Pixel coordinate grounding data
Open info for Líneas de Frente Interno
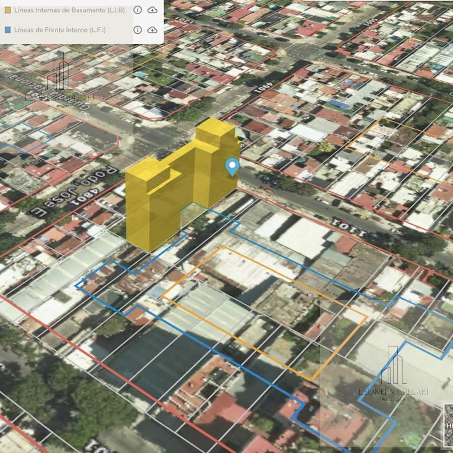This screenshot has width=453, height=453. click(137, 30)
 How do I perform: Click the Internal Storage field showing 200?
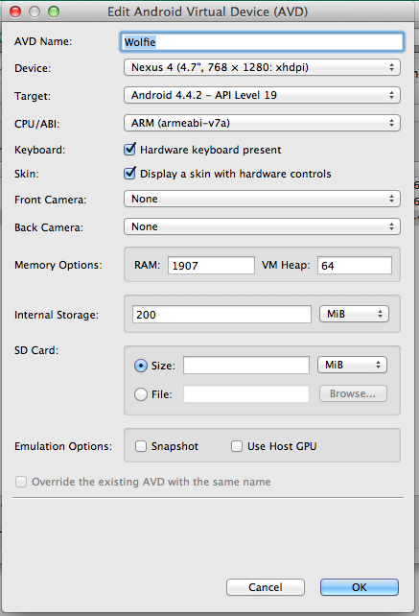point(221,315)
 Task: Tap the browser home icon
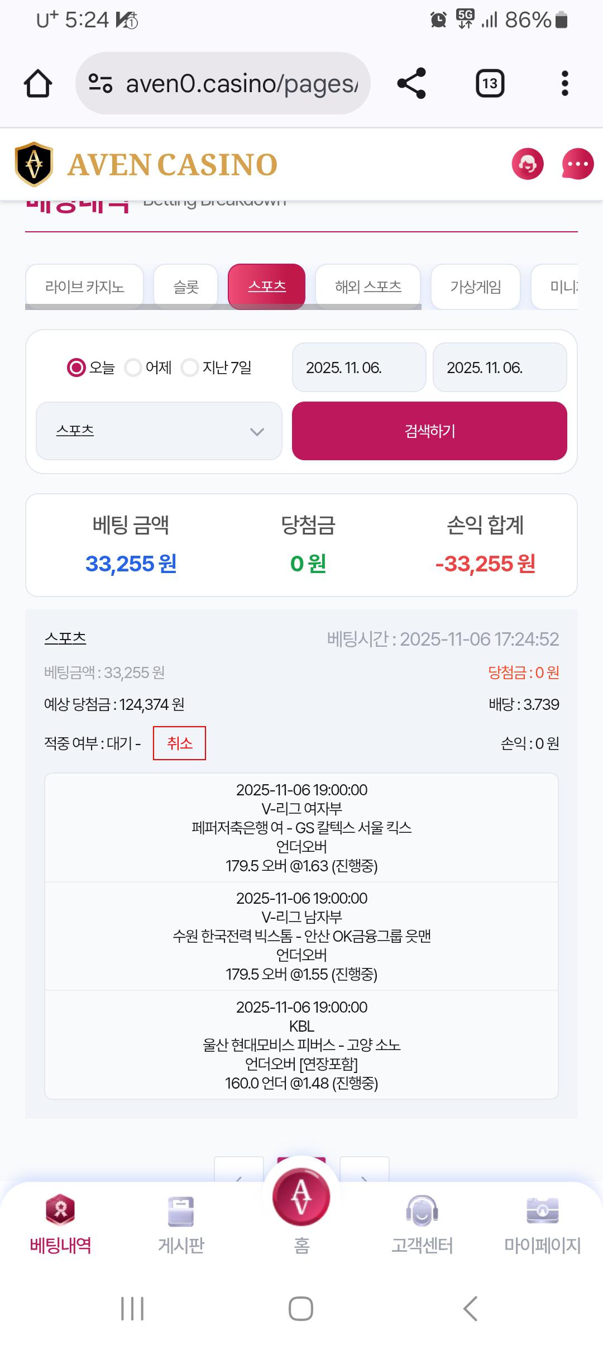pyautogui.click(x=38, y=84)

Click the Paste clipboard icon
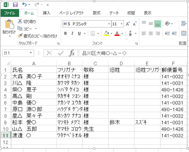coord(9,24)
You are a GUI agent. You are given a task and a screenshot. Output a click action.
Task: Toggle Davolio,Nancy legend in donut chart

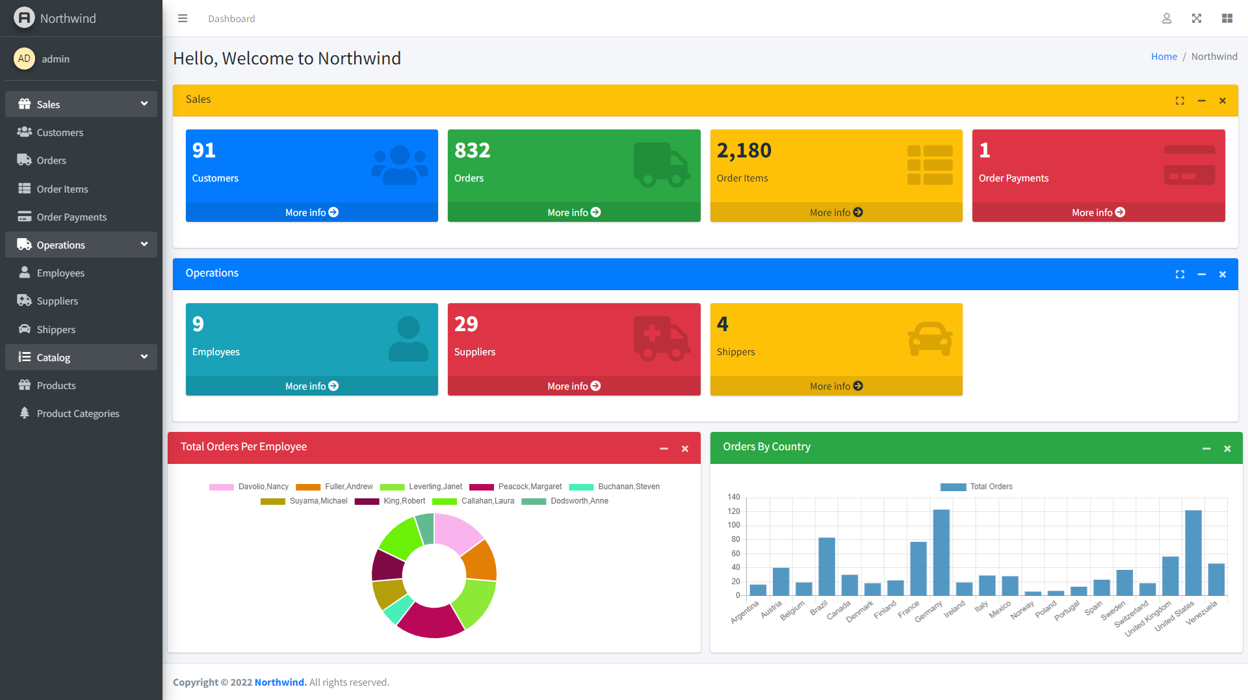pos(249,487)
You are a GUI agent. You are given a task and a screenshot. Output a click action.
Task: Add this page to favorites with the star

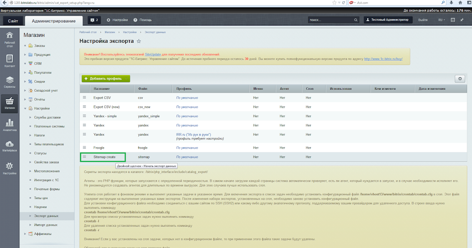pyautogui.click(x=139, y=41)
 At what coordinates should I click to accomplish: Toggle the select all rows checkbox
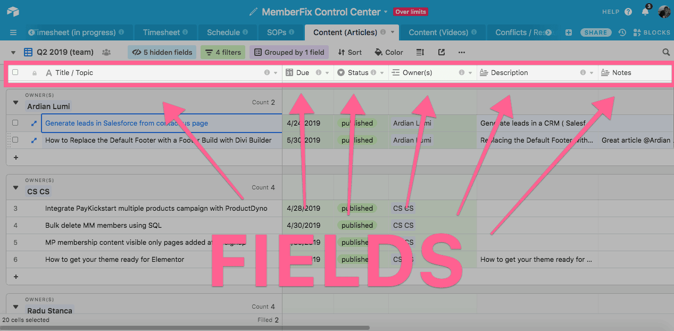(x=15, y=72)
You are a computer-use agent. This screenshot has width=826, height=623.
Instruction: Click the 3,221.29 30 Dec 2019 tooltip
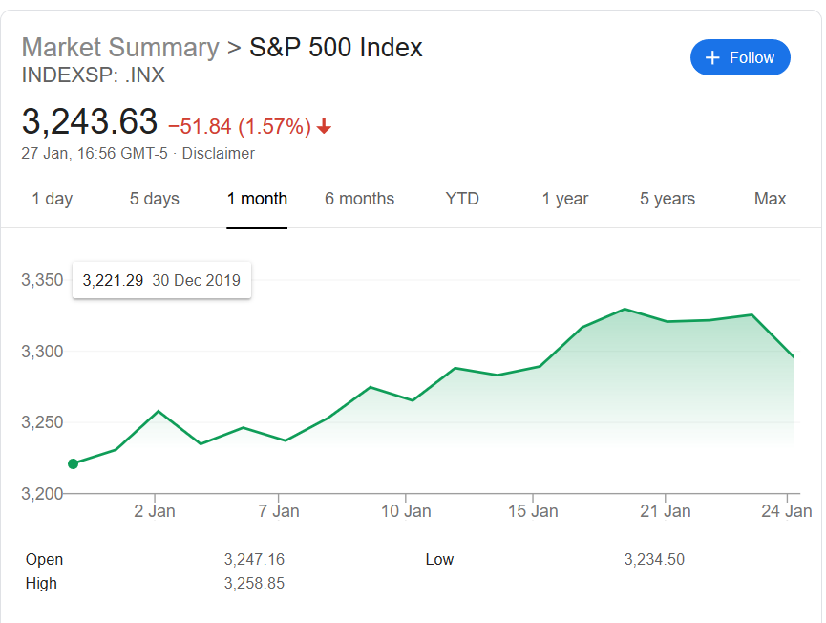point(161,280)
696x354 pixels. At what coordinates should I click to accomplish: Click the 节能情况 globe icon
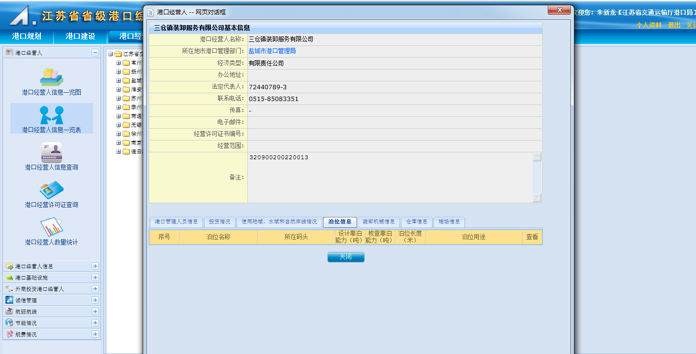tap(9, 323)
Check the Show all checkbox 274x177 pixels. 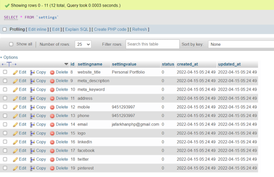click(11, 44)
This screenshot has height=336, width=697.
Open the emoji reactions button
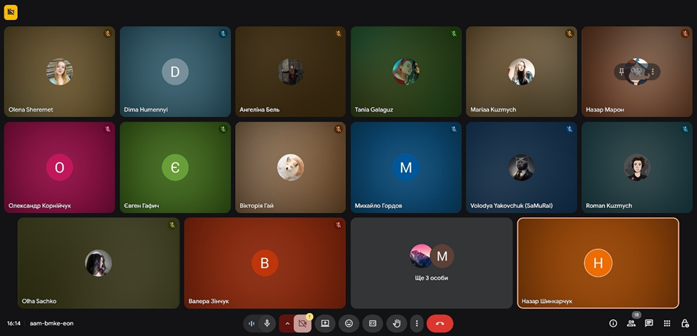349,323
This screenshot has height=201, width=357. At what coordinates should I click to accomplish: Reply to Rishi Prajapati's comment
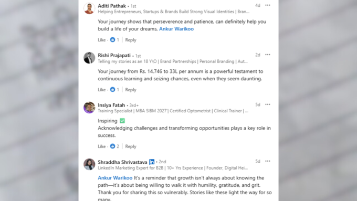click(131, 90)
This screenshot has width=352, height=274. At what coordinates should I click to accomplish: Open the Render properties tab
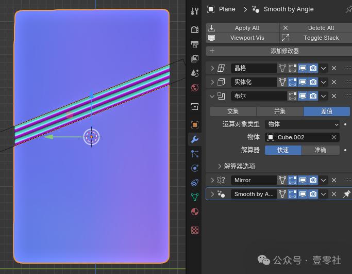click(195, 29)
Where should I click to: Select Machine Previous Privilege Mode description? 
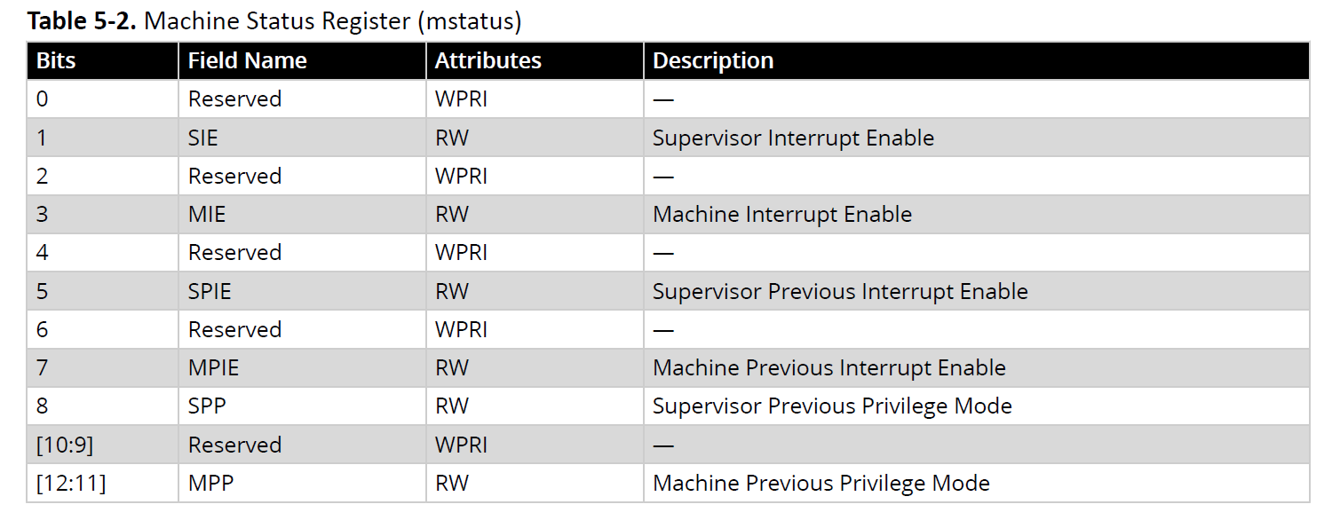821,483
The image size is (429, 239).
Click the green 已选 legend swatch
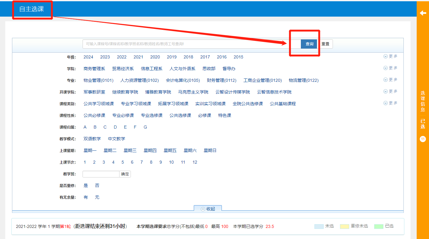point(378,226)
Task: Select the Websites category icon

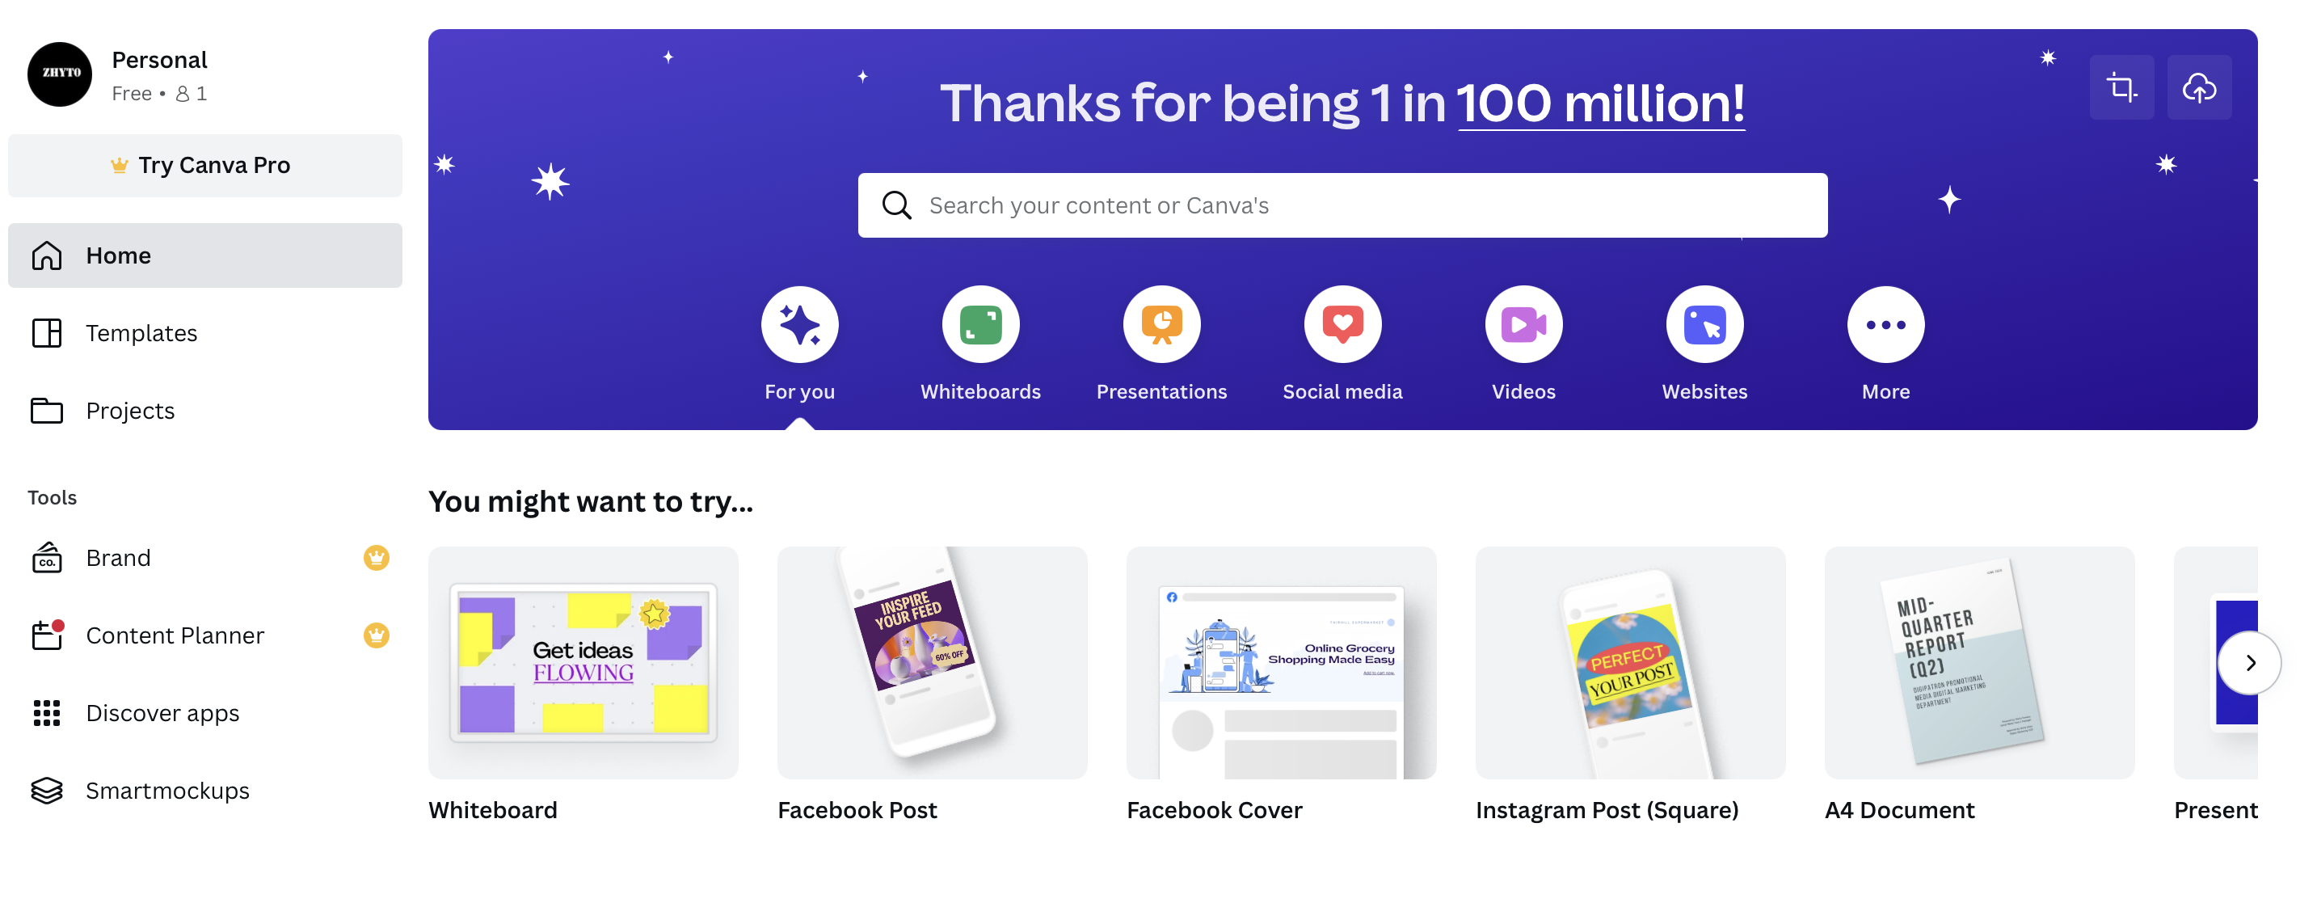Action: 1704,325
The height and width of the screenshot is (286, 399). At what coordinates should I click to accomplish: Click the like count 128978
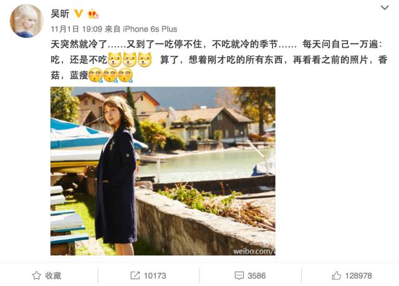tap(358, 275)
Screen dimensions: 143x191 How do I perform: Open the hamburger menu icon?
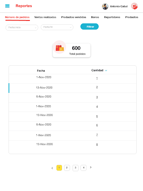click(7, 6)
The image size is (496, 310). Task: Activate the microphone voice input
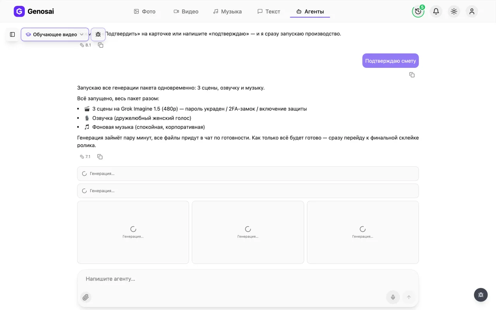tap(393, 297)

What the exercise asks: Reproduce nothing but the lines from the line containing "The height and" through the last line of the data above, exactly as written and without pictures.

Task output:
The height and width of the screenshot is (286, 399). At what coordinates should I click to accomplish: Click the like count 128978
tap(358, 275)
Screen dimensions: 143x191 How do I perform: Open the hamburger menu icon?
click(7, 6)
The image size is (496, 310). Task: Activate the microphone voice input
tap(393, 297)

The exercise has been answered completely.